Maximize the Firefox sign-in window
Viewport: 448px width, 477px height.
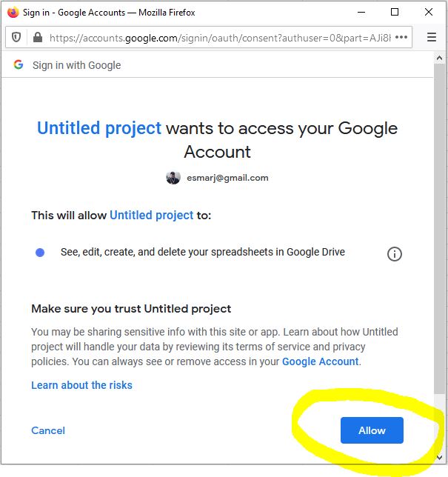[395, 12]
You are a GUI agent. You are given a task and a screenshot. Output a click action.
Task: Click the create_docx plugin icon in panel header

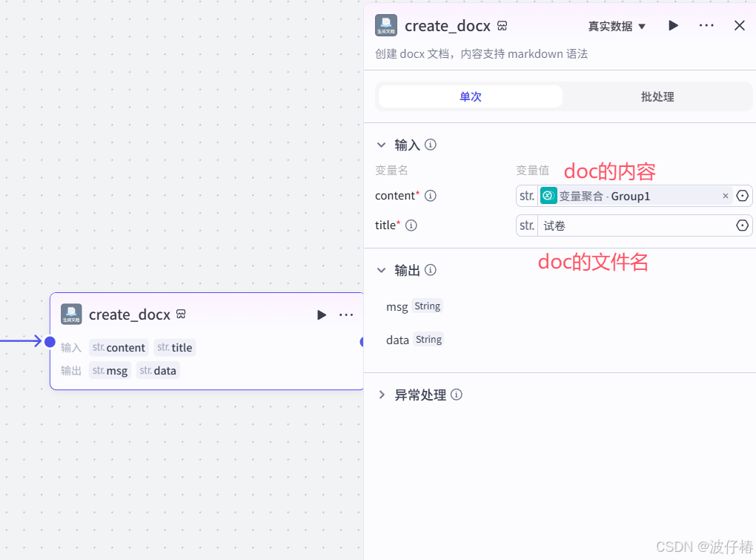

__INSTRUCTIONS TO FOLLOW__:
Word for word, reproduce all of the entries above and omit the pictures.

__RESPONSE BOX__:
Maximize the Firefox sign-in window
Viewport: 448px width, 477px height.
[395, 12]
You are a GUI agent. You are given a task and a screenshot. Output a click action.
Task: Click the create_docx plugin icon in panel header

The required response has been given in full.